◆ Exercise instructions
Every line from the one holding "Task: Open the Batch history link" to the end of the entries should be repeated exactly, with the pictures left out.

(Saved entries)
____
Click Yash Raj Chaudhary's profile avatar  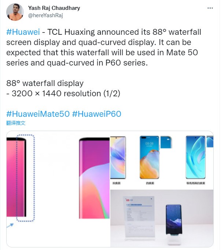click(15, 12)
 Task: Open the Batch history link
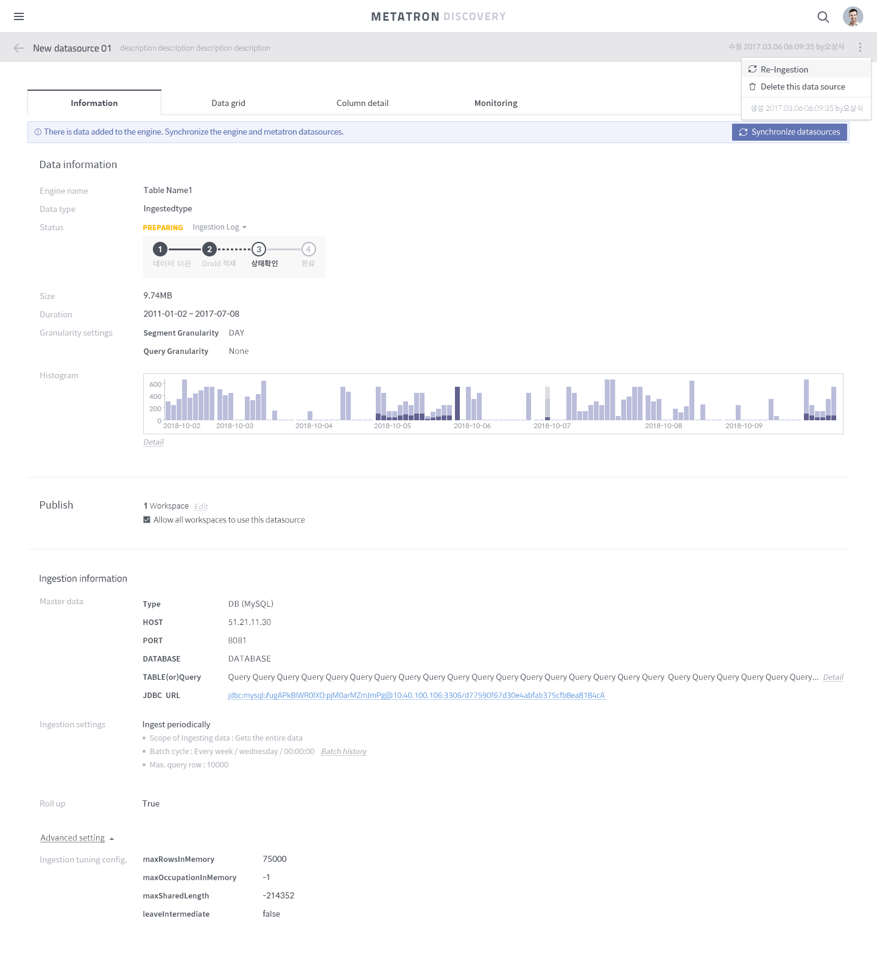(x=343, y=752)
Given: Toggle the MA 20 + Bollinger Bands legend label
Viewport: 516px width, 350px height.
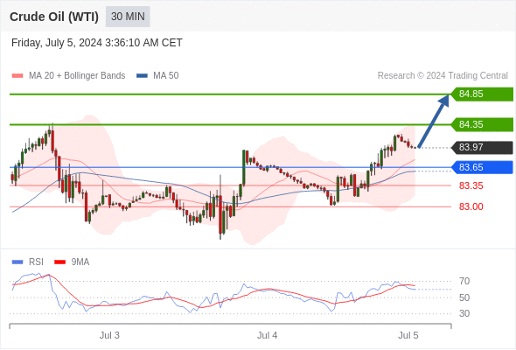Looking at the screenshot, I should click(77, 76).
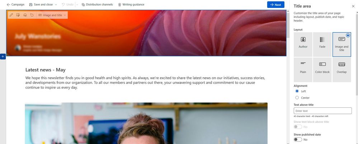Add a new section with the plus icon
This screenshot has width=358, height=144.
[3, 56]
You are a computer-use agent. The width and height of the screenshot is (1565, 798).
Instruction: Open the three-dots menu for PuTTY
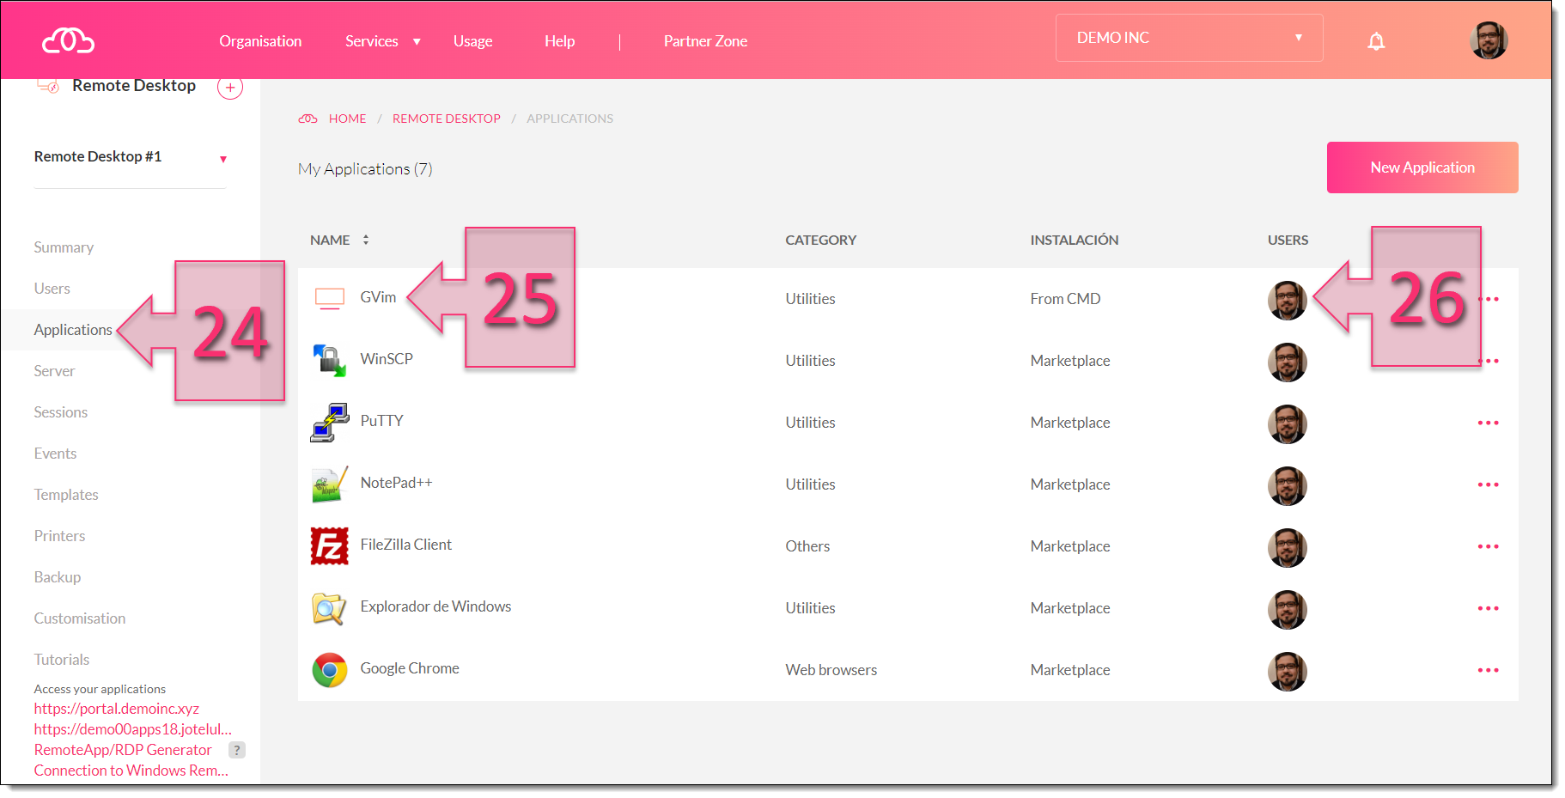(x=1488, y=423)

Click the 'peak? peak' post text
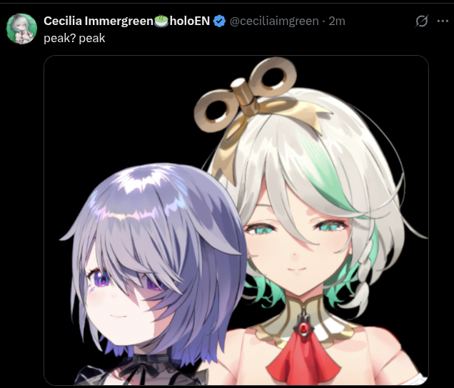tap(74, 39)
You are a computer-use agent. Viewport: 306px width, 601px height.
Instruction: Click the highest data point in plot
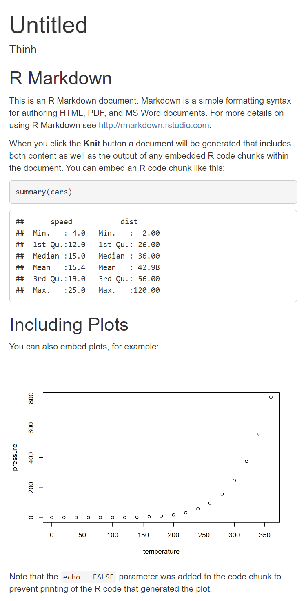pos(271,397)
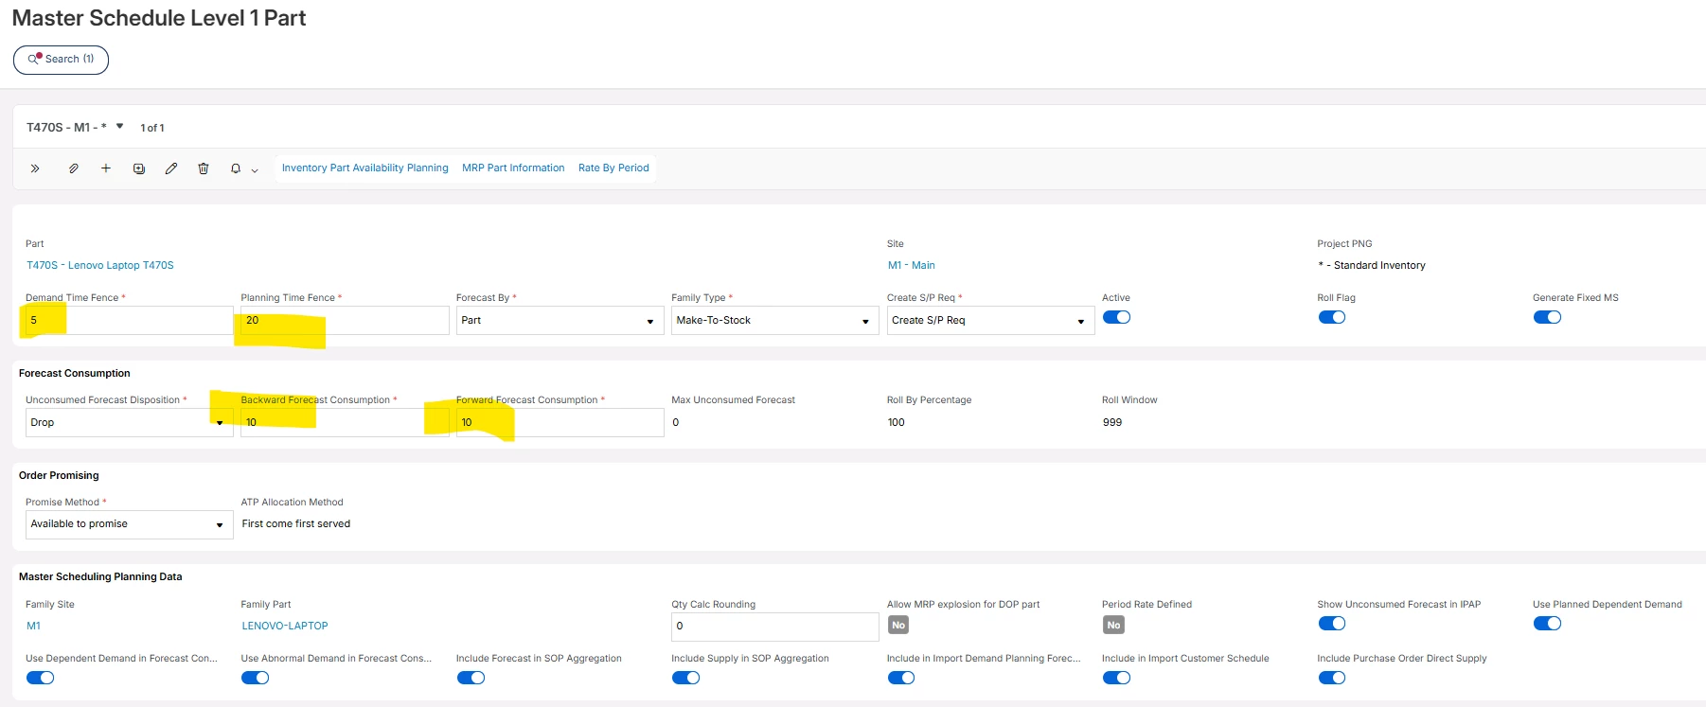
____
◆ Exercise response
 Task: Open the Batch history link
(x=343, y=752)
Given: Toggle the MA 20 + Bollinger Bands legend label
Viewport: 516px width, 350px height.
Looking at the screenshot, I should click(77, 76).
Add a new section with the plus icon
This screenshot has width=358, height=144.
[3, 56]
You are a computer-use agent. The width and height of the screenshot is (1565, 798).
Instruction: Open the three-dots menu for PuTTY
(x=1488, y=423)

Click the 'peak? peak' post text
tap(74, 39)
You are a computer-use agent. Viewport: 306px width, 601px height.
Instruction: Click the highest data point in plot
pos(271,397)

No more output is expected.